◆ **PAGE EXTRACT**
-*-*-

To quantitatively detect the gene silencing effects of the vector-delivered miRNAs, total RNA was extracted from plasmid-transfected and virus-infected BHK-21 cell cultures with Mini RNeasy Kit (Qiagen, Germany) and subjected to real-time RT-PCR analysis. Real-time RT-PCR data were analyzed using the comparative CT method (ΔΔCT) [24, 25]. Hamster GAPDH from BHK-21 cells was chosen as a reference gene for internal control. Differences between the CT values of the target gene (3D) and the internal control (ΔCT = CTtarget--CTinternal control) were calculated to normalize the differences in the amount of total cDNA added to each reaction and the efficiency of the real-time RT-PCR. The negative control (pNC-miR) was used as a reference for each comparison. Differences between the ΔCT of each 3D-specfic miRNA expression plasmid and reference sample (ΔΔCT = (CTtarget--CTinternal control) 3D-specfic miRNA plasmid--(CTtarget--CTinternal control)pNC-miR) were calculated. Real-time PCR was performed with a Mx3000P real-time PCR system (Stratagene, USA) using a SYBR® Premix Ex Taq™ kit (TaKaRa, Japan) as follows: After treatment with RNase-free DNase I, 2 μg of each total RNA sample was reverse-transcribed with PrimerScript RT Enzyme Mix I, Oligo dT18 primer and random primers. The real-time PCR was carried out in triplicate in a total volume of 50 μl containing 25 μl of SYBR premix Ex Taq™, 1.0 μl of ROX Reference Dye, 10 pmol each of the Forward and Reverse Primers (Table 2) and 4 μl of the cDNA sample. Cycling conditions for the real-time PCR were: 10 sec at 95°C for predenaturation, 40 cycles of 5 sec at 95°C and 34 sec at 60°C, followed by 1 cycle of 15 sec at 95°C, 1 h at 60°C and 15 sec at 95°C for the dissociation stage. The fluorescence output for each cycle was measured upon the completion of the entire run. The expression level of the target gene could be calculated by 2--ΔΔCT and the value stood for an n-fold difference relative to the negative sample. To confirm the specific amplification, melt-curve analysis of the RT-PCR products was performed according to the manufacturer's protocol (Stratagene, USA).

-*-*-

◆ **EXTRACTED INFORMATION**
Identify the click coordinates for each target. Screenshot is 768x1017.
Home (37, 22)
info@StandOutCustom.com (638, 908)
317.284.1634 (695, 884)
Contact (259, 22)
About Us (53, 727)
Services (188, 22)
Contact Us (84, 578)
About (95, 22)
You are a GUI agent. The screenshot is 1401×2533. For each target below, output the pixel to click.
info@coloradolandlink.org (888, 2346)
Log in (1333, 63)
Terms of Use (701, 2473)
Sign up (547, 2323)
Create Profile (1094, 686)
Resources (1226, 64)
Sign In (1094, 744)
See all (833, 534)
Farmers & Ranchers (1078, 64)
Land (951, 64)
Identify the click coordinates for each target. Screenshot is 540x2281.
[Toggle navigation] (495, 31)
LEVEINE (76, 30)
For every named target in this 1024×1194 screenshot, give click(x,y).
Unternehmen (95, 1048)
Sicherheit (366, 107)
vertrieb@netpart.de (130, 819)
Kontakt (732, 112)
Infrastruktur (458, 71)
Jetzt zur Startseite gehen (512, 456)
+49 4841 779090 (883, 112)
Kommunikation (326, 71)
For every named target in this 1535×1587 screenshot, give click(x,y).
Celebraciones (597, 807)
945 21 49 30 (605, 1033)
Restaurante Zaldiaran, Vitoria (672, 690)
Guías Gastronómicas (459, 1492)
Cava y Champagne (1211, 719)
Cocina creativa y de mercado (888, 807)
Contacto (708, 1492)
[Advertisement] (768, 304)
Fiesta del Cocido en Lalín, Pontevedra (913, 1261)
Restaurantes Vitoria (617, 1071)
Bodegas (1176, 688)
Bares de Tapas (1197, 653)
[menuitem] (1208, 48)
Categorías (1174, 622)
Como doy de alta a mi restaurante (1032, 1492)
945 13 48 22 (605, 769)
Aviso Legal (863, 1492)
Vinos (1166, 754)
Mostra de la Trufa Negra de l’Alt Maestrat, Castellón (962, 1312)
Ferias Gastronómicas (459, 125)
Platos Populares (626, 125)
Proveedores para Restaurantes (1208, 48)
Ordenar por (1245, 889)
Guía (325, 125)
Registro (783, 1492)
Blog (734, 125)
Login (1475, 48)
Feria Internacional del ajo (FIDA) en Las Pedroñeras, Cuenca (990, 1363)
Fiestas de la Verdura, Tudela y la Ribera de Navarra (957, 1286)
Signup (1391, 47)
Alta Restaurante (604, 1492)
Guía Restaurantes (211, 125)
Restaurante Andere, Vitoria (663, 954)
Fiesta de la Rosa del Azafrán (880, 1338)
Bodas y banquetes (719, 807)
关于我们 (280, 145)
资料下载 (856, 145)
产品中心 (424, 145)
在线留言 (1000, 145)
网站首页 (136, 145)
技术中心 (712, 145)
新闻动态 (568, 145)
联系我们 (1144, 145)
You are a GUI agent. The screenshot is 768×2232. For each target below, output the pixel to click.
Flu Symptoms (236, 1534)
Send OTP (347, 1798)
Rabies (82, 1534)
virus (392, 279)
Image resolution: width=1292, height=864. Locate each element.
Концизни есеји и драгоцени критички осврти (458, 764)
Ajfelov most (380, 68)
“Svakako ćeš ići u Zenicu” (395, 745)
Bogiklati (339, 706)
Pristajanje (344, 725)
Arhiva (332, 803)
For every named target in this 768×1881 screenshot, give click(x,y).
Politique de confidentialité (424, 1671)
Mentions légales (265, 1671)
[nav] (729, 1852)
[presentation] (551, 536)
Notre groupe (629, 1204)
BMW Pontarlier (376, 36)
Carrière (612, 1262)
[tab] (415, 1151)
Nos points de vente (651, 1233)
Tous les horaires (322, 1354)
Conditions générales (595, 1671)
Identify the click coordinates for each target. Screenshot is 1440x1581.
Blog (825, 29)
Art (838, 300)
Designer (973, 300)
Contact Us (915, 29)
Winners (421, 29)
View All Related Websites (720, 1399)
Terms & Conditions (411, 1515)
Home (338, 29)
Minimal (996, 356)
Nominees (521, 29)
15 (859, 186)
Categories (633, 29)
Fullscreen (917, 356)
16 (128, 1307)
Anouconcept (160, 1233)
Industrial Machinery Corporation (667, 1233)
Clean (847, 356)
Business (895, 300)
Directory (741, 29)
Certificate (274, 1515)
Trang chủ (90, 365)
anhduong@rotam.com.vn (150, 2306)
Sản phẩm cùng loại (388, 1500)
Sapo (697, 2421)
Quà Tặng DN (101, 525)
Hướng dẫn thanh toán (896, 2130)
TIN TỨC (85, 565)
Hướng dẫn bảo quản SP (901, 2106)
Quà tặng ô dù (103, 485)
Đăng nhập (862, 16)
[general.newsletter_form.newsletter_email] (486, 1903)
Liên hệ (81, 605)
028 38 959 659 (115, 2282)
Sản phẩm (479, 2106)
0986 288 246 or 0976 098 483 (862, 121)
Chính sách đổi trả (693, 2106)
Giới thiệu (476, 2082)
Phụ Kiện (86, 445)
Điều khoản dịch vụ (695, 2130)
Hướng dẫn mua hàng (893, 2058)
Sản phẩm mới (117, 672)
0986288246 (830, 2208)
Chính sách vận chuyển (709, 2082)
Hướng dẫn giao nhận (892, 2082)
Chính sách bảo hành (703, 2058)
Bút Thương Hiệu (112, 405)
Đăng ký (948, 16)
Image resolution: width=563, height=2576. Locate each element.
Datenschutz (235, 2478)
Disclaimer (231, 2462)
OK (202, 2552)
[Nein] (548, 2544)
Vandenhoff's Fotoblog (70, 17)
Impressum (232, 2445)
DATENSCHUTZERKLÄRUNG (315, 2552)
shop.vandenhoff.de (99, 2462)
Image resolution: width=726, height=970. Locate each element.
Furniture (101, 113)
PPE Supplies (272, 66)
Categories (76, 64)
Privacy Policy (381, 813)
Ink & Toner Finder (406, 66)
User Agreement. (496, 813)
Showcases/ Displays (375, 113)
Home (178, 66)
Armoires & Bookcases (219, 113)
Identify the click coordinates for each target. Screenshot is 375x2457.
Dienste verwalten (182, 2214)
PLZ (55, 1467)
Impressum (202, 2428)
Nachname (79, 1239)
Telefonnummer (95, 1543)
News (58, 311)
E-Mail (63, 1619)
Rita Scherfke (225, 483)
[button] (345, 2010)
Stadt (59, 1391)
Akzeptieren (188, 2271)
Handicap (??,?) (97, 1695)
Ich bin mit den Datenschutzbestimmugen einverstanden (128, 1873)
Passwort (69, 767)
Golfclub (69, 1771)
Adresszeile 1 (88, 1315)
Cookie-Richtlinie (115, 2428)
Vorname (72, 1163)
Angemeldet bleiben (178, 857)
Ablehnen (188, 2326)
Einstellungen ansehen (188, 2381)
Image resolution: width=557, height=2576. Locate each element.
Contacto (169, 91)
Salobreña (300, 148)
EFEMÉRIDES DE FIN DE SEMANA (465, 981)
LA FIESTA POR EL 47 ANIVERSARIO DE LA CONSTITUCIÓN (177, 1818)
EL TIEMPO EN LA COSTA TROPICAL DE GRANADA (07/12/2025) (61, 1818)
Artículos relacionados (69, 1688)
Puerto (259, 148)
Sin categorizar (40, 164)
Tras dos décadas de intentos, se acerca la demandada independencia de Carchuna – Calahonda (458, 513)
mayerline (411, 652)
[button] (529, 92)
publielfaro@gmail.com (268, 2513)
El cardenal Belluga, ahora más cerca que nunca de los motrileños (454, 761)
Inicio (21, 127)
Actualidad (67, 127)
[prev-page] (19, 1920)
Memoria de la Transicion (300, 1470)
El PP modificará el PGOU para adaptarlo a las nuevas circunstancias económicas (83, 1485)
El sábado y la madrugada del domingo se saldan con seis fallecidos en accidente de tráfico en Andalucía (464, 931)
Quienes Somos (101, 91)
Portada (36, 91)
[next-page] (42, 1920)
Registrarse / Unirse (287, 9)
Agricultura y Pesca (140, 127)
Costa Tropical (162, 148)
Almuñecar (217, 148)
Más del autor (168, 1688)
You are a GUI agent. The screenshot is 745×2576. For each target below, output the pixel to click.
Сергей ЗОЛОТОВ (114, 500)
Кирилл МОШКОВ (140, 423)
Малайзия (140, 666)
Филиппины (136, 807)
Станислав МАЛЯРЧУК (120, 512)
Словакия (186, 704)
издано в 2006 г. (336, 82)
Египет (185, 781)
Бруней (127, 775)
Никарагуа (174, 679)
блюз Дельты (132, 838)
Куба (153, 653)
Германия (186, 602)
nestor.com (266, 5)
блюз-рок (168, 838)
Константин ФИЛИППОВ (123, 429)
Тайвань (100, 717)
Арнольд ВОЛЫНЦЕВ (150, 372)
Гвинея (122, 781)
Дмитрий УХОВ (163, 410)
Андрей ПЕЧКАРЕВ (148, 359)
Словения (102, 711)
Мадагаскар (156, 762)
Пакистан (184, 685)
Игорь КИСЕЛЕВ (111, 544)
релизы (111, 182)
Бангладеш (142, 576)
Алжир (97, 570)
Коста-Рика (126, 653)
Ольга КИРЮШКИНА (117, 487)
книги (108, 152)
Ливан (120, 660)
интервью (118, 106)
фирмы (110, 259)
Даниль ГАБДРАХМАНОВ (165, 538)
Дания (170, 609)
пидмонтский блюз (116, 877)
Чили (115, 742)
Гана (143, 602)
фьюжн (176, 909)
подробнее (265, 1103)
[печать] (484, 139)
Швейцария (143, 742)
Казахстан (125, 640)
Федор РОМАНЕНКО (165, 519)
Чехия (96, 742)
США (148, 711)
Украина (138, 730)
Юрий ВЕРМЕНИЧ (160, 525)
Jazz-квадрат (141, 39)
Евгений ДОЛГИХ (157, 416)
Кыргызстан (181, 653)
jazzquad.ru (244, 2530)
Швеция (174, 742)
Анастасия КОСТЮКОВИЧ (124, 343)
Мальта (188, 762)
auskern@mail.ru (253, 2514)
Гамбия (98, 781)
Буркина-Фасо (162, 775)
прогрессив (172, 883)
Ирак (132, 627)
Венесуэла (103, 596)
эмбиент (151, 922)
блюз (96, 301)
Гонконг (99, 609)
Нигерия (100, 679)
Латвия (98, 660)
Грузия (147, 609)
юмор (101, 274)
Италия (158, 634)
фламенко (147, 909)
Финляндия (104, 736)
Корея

-*-*-

◆ **EXERCISE**
Answer these about the real-time RT-PCR methods passage:
(a) Which gene served as the reference gene for internal control?
(b) Which real-time PCR system was used?
(c) How many cycles of 5 sec at 95°C and 34 sec at 60°C were run?
The listing has nothing to do with the text.

◆ **ANSWER TO THIS TASK**
(a) Hamster GAPDH from BHK-21 cells.
(b) An Mx3000P real-time PCR system (Stratagene, USA).
(c) 40 cycles.